CHRISTIAN GAGNON – Société Saint-Jean-Baptiste – 25 avril 2014
Il y aura 165 ans, le 25 avril, Montréal était secouée par des événements d’une rare violence, alors que le Parlement du Canada-Uni était saccagé puis incendié par des émeutiers incités à commettre ces actes de sédition par la Montreal Gazette. «Ce même quotidien anglophone, si prompt à déterrer des déclarations hors de leur contexte pour accuser les souverainistes de xénophobie et d’intolérance – mais lorsqu’on étudie notre histoire, on se rend compte que c’est plutôt l’inverse – a toujours refusé de reconnaître ses torts dans ce triste épisode de notre histoire. The Gazette avait publié une édition spéciale appelant à la rébellion (Rebellion is the law of the Land) où elle évoquait la suprématie de la race anglo-saxonne (Anglo-Saxons! you must live for the future. Your blood and race will now be supreme, if true to yourselves).»
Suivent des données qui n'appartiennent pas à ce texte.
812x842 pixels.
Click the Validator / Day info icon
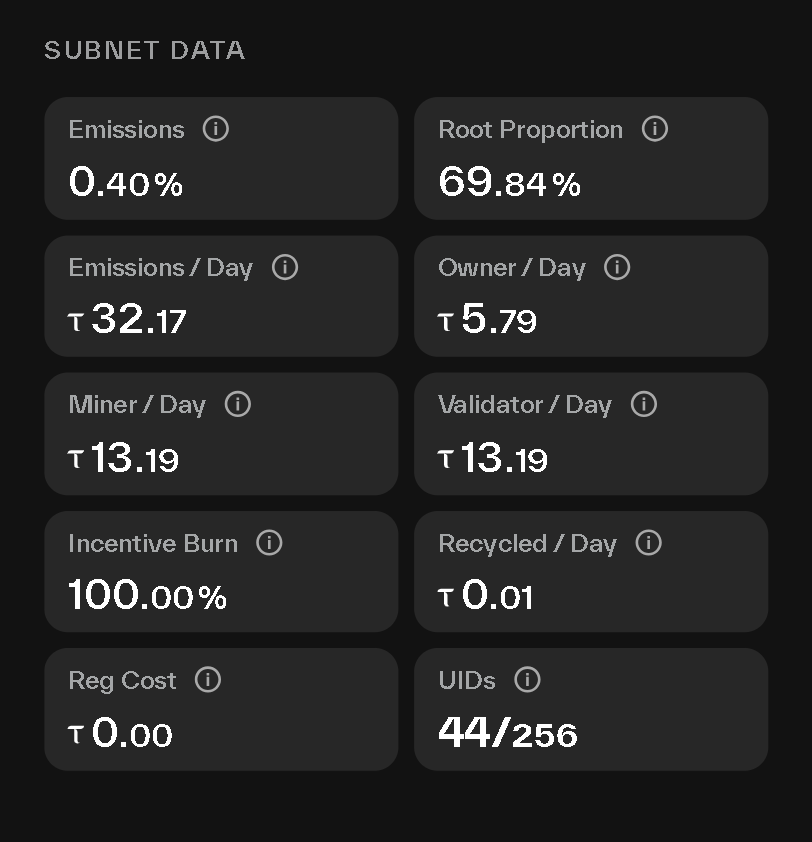(x=644, y=404)
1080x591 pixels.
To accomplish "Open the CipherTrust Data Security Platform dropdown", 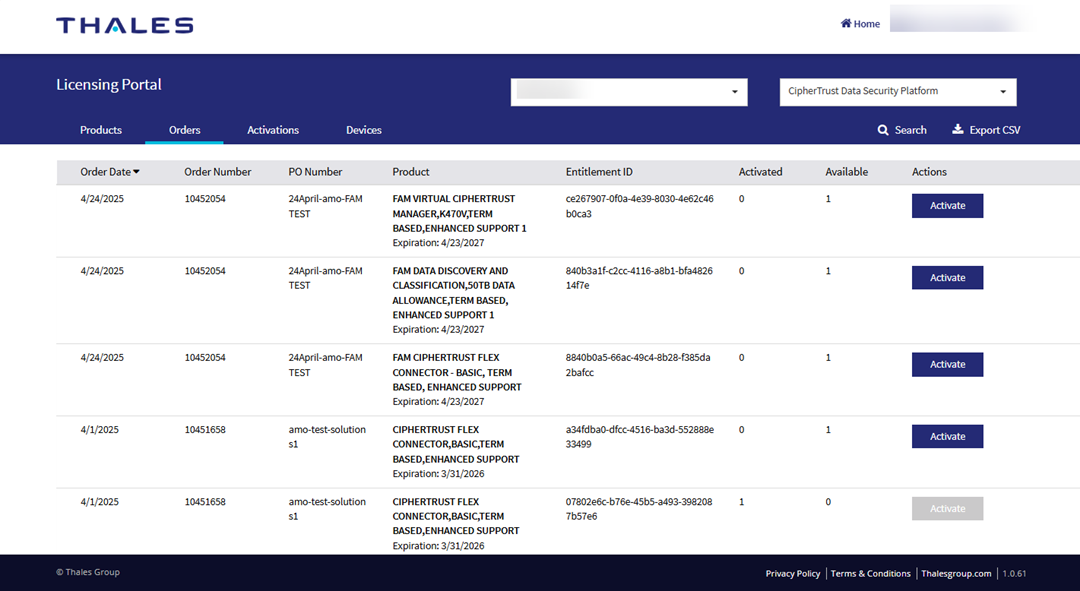I will 895,91.
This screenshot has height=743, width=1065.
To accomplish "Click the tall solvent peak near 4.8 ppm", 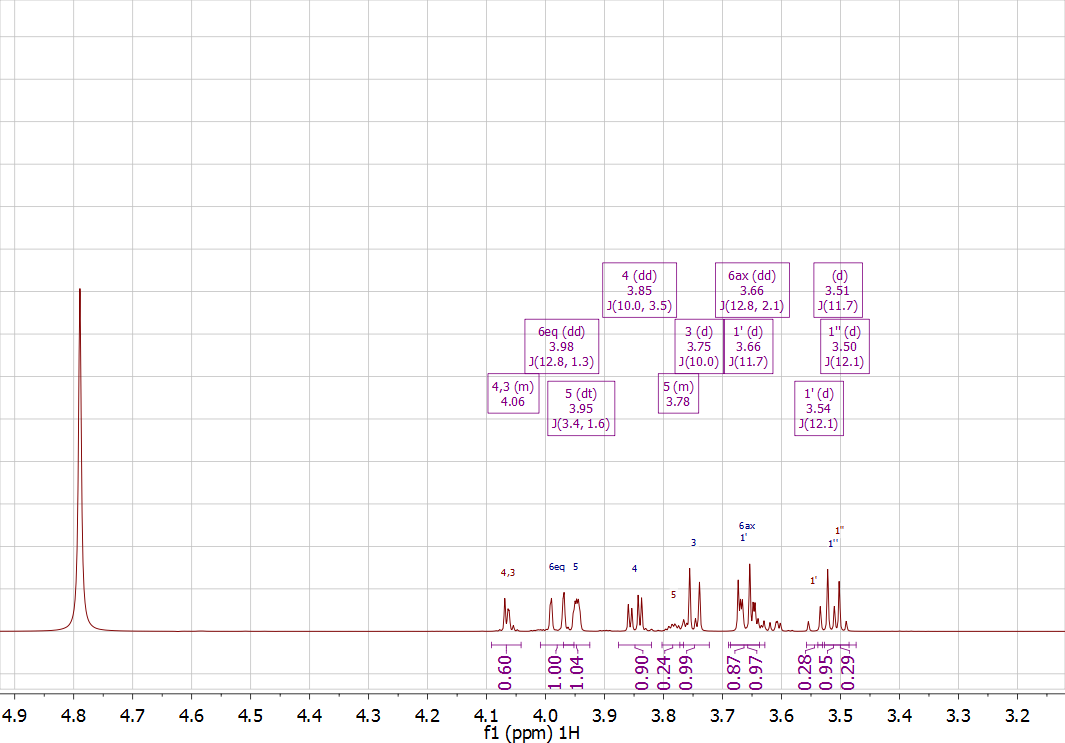I will pyautogui.click(x=79, y=450).
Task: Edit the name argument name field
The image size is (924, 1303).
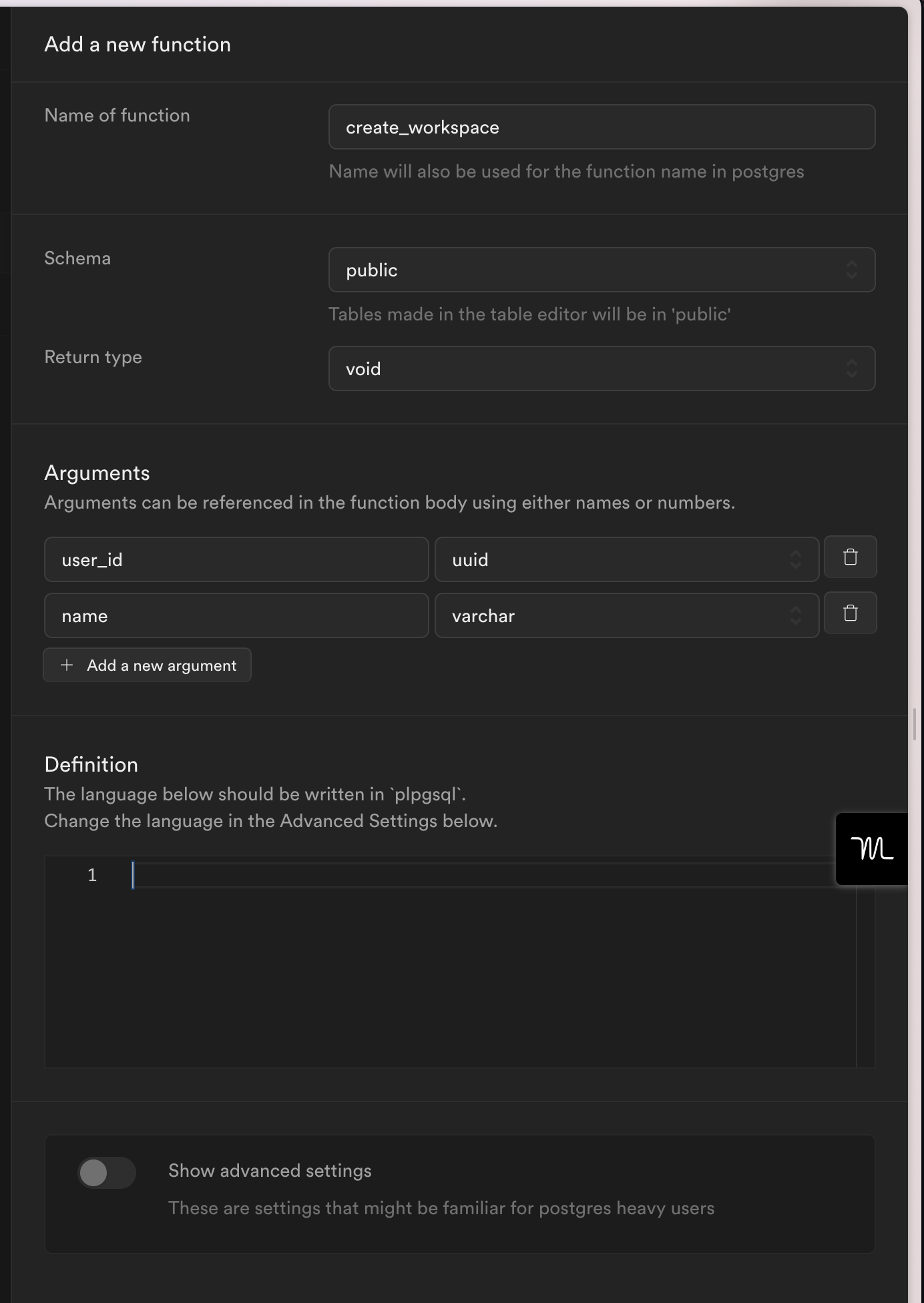Action: click(x=236, y=615)
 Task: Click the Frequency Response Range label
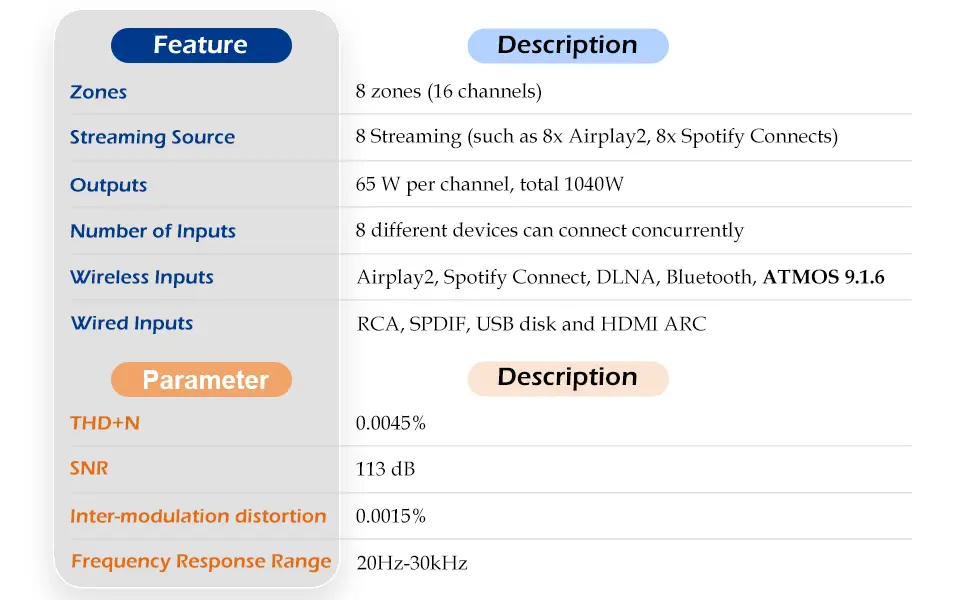tap(200, 562)
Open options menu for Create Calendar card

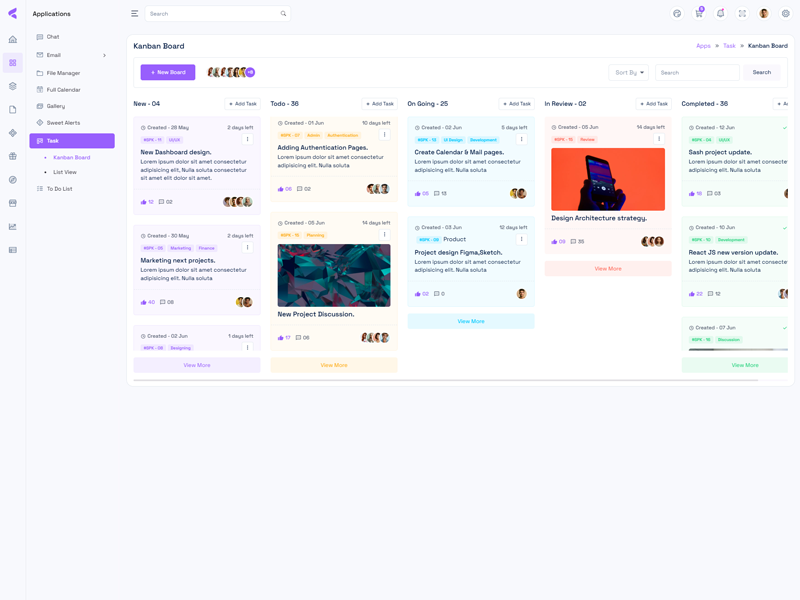pos(521,139)
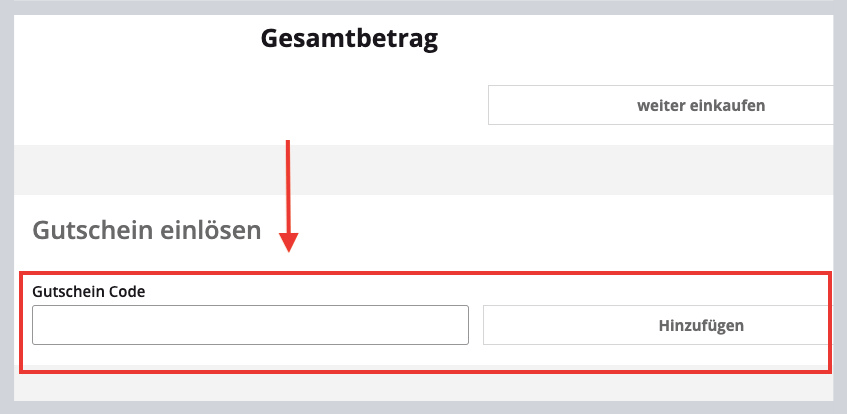Click the red highlight box's top border
The height and width of the screenshot is (414, 847).
coord(423,270)
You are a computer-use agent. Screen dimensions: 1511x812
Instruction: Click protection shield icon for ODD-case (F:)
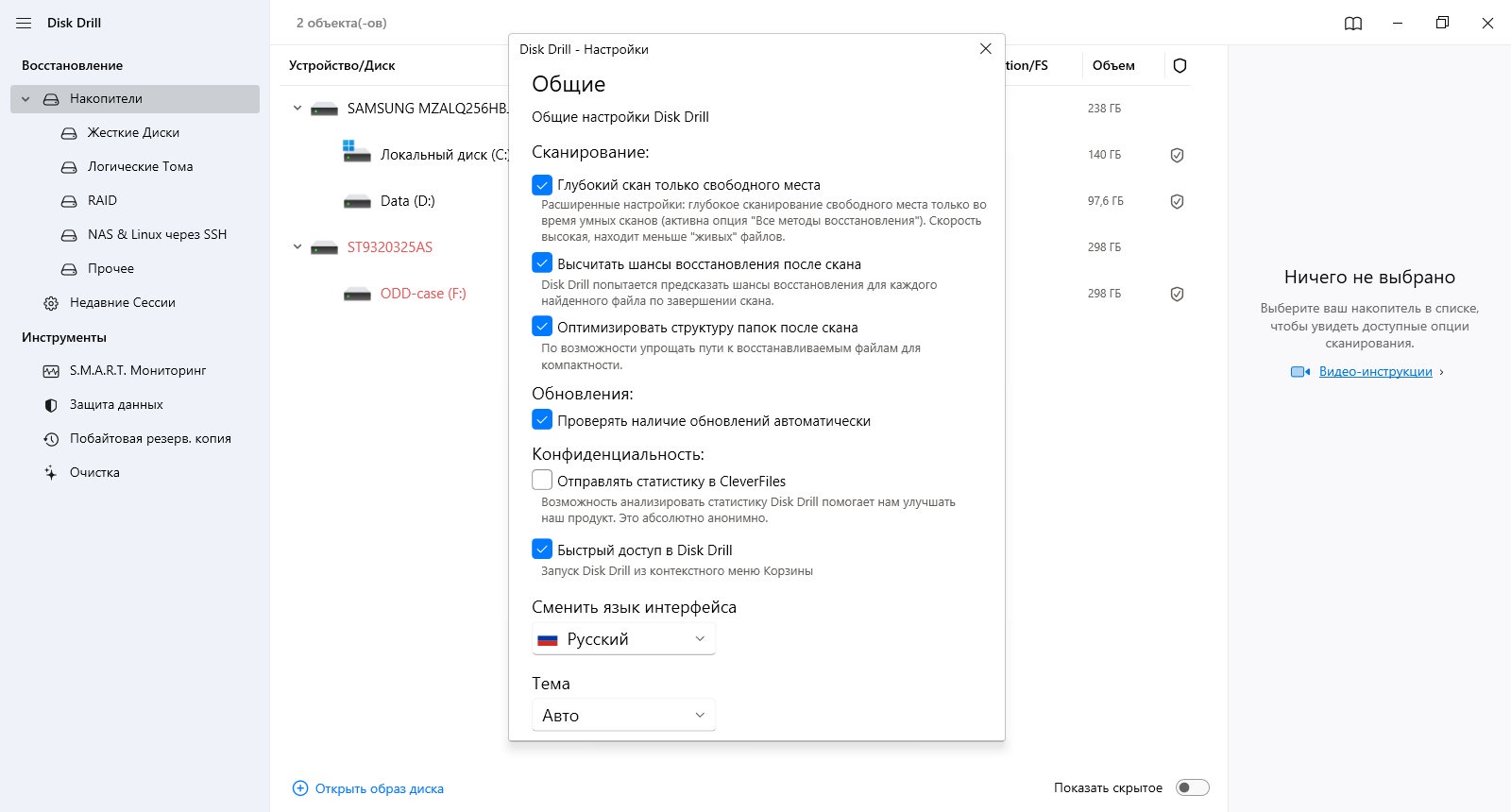1177,295
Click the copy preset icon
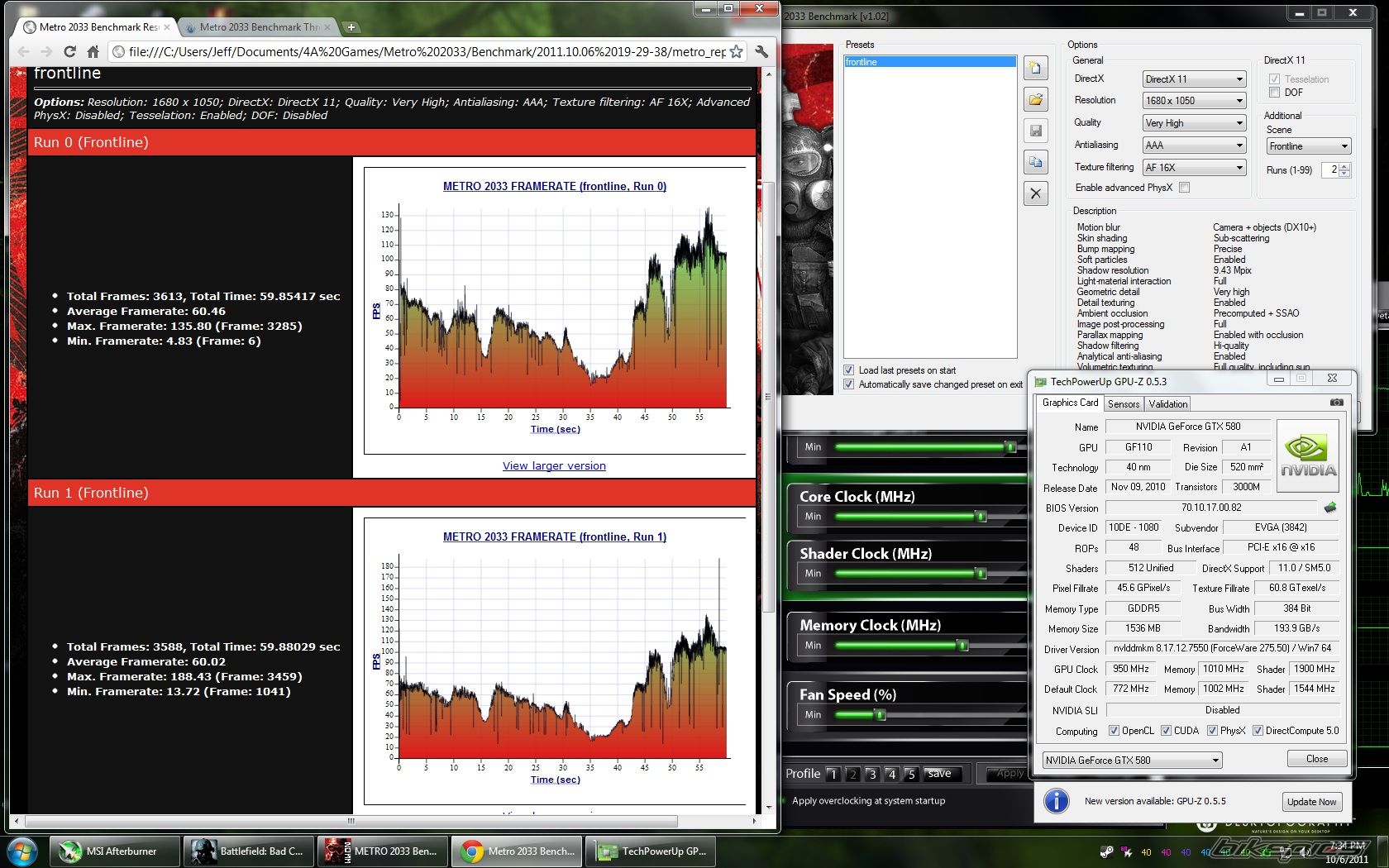1389x868 pixels. pos(1035,162)
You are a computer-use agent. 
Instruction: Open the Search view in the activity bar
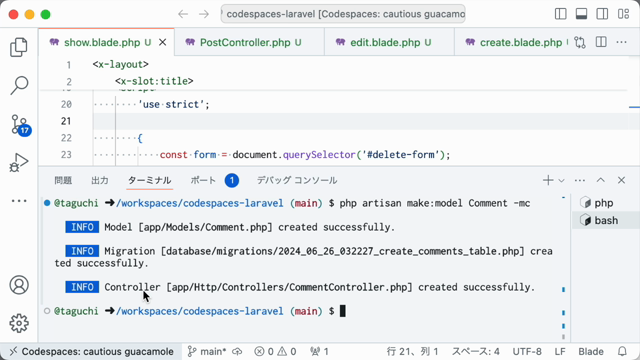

Rappelons qu’à la suite des Rébellions de 1837-1838, la répression menée par l’armée britannique avait été terrible, des villages entiers ayant été rasés. Lord Durham recommande alors l’union du Bas et du Haut-Canada pour minoriser les francophones. L’Acte d’Union est adopté en juillet 1840 et Montréal devient la capitale de la «Province of Canada» en 1843. En mars 1849, Louis-Hippolyte Lafontaine fait adopter l’«Acte pour indemniser les personnes dans le Bas-Canada, dont les propriétés ont été détruites durant la rébellion dans les années 1837 et 1838». Intolérants, les orangistes accusent Lafontaine de «récompenser les rebelles». Le 25 avril 1849, il ne manque plus que la sanction royale du gouverneur Elgin pour que la loi entre en vigueur.
En ce jour parmi les plus sombres de notre histoire, The Gazette avait joué un rôle aussi zélé que honteux dans la fanatisation des émeutiers venus exprimer leur colère au Parlement. Furieux que le gouvernement de Louis-Hippolyte Lafontaine ait fait adopter des dédommagements aux victimes de la dure répression de l’armée britannique, la Montreal Gazette publie une édition spéciale appelant la population anglaise de Montréal à se soulever. «Anglo-Saxons, vous devez vivre pour l’avenir ; votre sang et votre race seront désormais votre loi suprême, si vous êtes vrais à vous-mêmes. Vous serez Anglais, dussiez-vous n’être plus Britanniques. À qui et quelle est votre allégeance maintenant? Que chaque homme réponde pour lui-même […] La foule doit s’assembler sur la Place d’Armes, ce soir, à huit heures. Au combat, c’est le moment!», publie le quotidien anglophone.
Entre 1200 et 1500 fanatiques répondent à l’appel. De la Place d’Armes, des orateurs incitent la foule à se rendre au Parlement. Mettant les députés en fuite, les émeutiers saccagent et mettent le feu au bâtiment, qui sera entièrement décimé par les flammes. Quelque 25 000 volumes, remontant jusqu’au début de la colonie française, sont détruits. Le Parlement ne siégera plus jamais à Montréal. Quelques jours plus tard, une foule enragée incendie également la maison du Premier ministre Lafontaine qui, arraché des mains des émeutiers, sera sauvé de justesse. Jamais personne ne sera jugé pour ces actes criminels. Le Parlement siégeait à l’époque dans l’ancien immeuble du marché Sainte-Anne, sur le site de ce qui a été longtemps un terrain de stationnement, et qui fait maintenant l’objet d’importantes fouilles archéologiques en face du Centre d’histoire de Montréal, Place d’Youville. Aucun monument ni aucune plaque n’y évoque les odieux événements du 25 avril 1849, pour y perpétuer la mémoire de ce qui constitue un drame d’une rare ampleur.
VEUILLEZ NOTER – Ce texte est une adaptation d’un texte de Christian Gagnon paru en 2009.